Protokoll der Sitzung vom 01.12.2005

(Beifall bei der CDU)

Wenn wir über die Worte „beschäftigungsfeindlich“ und „sozial ungerecht“ diskutieren, dann sollten wir schon noch einmal die Frage aufwerfen, wovon ein Teil dieser Mehreinnahmen, die – das haben Sie heute Abend nicht in der Deutlichkeit gesagt – erst zum Januar 2007 in Kraft treten – – –

(Frau Thomas, BÜNDNIS 90/DIE GRÜNEN: Zum Stopfen der Haushaltslöcher!)

Wenn man Ihren Antrag liest, muss man zu der Auffassung gelangen, bereits zum 1. Januar 2006 tritt diese Mehrwertsteuererhöhung in Kraft.

(Frau Thomas, BÜNDNIS 90/DIE GRÜNEN: Das steht nicht drin!)

Frau Kollegin Thomas, mitnichten. Stichtag ist der 1. Januar 2007.

Wenn Sie sagen, dass diese Mehrwertsteuererhöhung beschäftigungsfeindlich ist, dann muss man auch die Frage stellen: Wozu wird dann der Großteil dieser Mehreinnahmen verwendet, wozu werden sie benutzt?

(Frau Thomas, BÜNDNIS 90/DIE GRÜNEN: Zum Stopfen der Haushaltslöcher!)

Ob Sie es hören wollen oder nicht: Es ist im Koalitionsvertrag festgelegt, dass zur Senkung der Arbeitslosenversicherung, 2 % insgesamt, wovon 1 % auf den Bereich der Arbeitnehmer entfällt – – –

(Zuruf der Abg. Frau Thomas, BÜNDNIS 90/DIE GRÜNEN)

Es findet immerhin eine Senkung der Lohnnebenkosten statt. Genau damit wird auch begründet, warum diese Mehrwertsteuererhöhung in dieser Phase unumgänglich ist.

Meine lieben Kolleginnen und Kollegen, wir beklagen doch alle in Deutschland, dass es dringend notwendig ist, um wieder mehr Arbeitsplätze und Ausbildungsplätze zu schaffen, weshalb eine Senkung der Lohnnebenkosten dringend erforderlich ist. Ich glaube, wir brauchen nicht näher auszuführen, dass wir in Deutschland – – –

(Ministerpräsident Beck: Wenn Herr Jullien in Berlin wäre, wäre die Koalition in 14 Tagen zu Ende!)

Herr Ministerpräsident, also hören Sie, lassen Sie doch einmal Fakten für sich sprechen.

(Ministerpräsident Beck: Sie haben nichts begriffen!)

Lassen Sie doch Fakten für sich sprechen, indem wir sagen, die Bruttostundenlöhne sind zu hoch. Das, was dem Arbeitnehmer übrig bleibt, ist zu niedrig. Um dazu einen Beitrag zu leisten, muss die Senkung der Lohnnebenkosten kommen.

Frau Thomas, wenn Sie sagen, die Erhöhung ist sozial ungerecht, dann glaube ich aber auch, hier sagen zu müssen, wo, wie und für wen insbesondere sich diese Erhöhung auswirkt.

(Glocke der Präsidentin)

Frau Präsidentin, einen letzten Satz noch.

* GEGEBENES MATERIAL

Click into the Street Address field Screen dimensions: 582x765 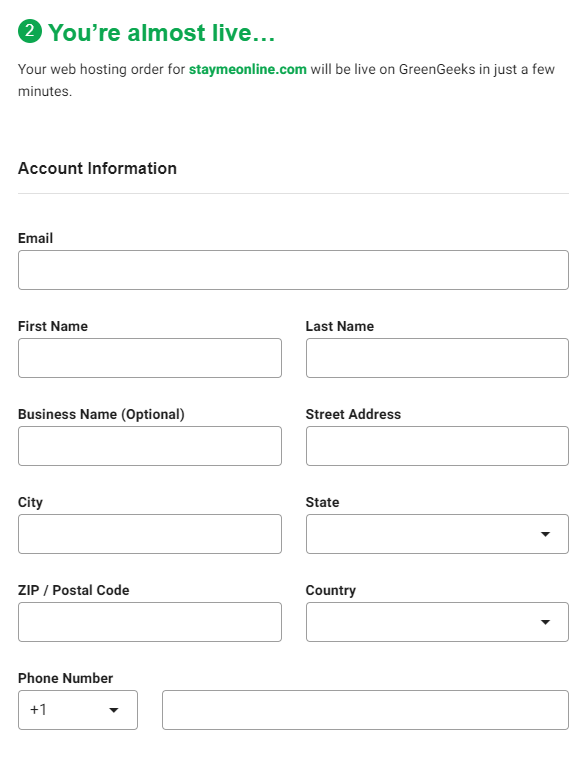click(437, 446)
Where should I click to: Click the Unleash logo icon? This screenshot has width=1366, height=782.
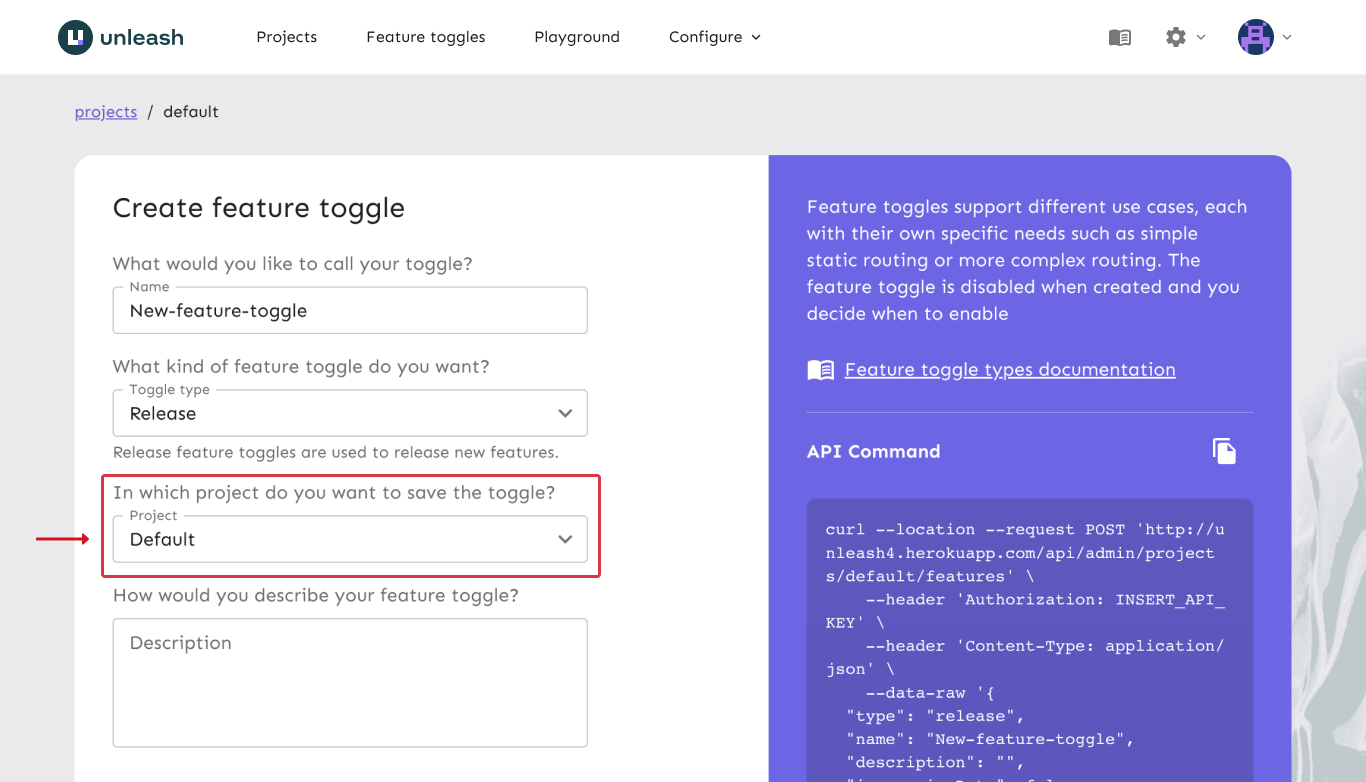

* DIE AUFGABE
Schreib aus dem Sitzungsprotokoll den Abschnitt von „(Beifall bei der“ bis „werden sie benutzt?“ Wort für Wort ab.

* ERGEBNIS
(Beifall bei der CDU)

Wenn wir über die Worte „beschäftigungsfeindlich“ und „sozial ungerecht“ diskutieren, dann sollten wir schon noch einmal die Frage aufwerfen, wovon ein Teil dieser Mehreinnahmen, die – das haben Sie heute Abend nicht in der Deutlichkeit gesagt – erst zum Januar 2007 in Kraft treten – – –

(Frau Thomas, BÜNDNIS 90/DIE GRÜNEN: Zum Stopfen der Haushaltslöcher!)

Wenn man Ihren Antrag liest, muss man zu der Auffassung gelangen, bereits zum 1. Januar 2006 tritt diese Mehrwertsteuererhöhung in Kraft.

(Frau Thomas, BÜNDNIS 90/DIE GRÜNEN: Das steht nicht drin!)

Frau Kollegin Thomas, mitnichten. Stichtag ist der 1. Januar 2007.

Wenn Sie sagen, dass diese Mehrwertsteuererhöhung beschäftigungsfeindlich ist, dann muss man auch die Frage stellen: Wozu wird dann der Großteil dieser Mehreinnahmen verwendet, wozu werden sie benutzt?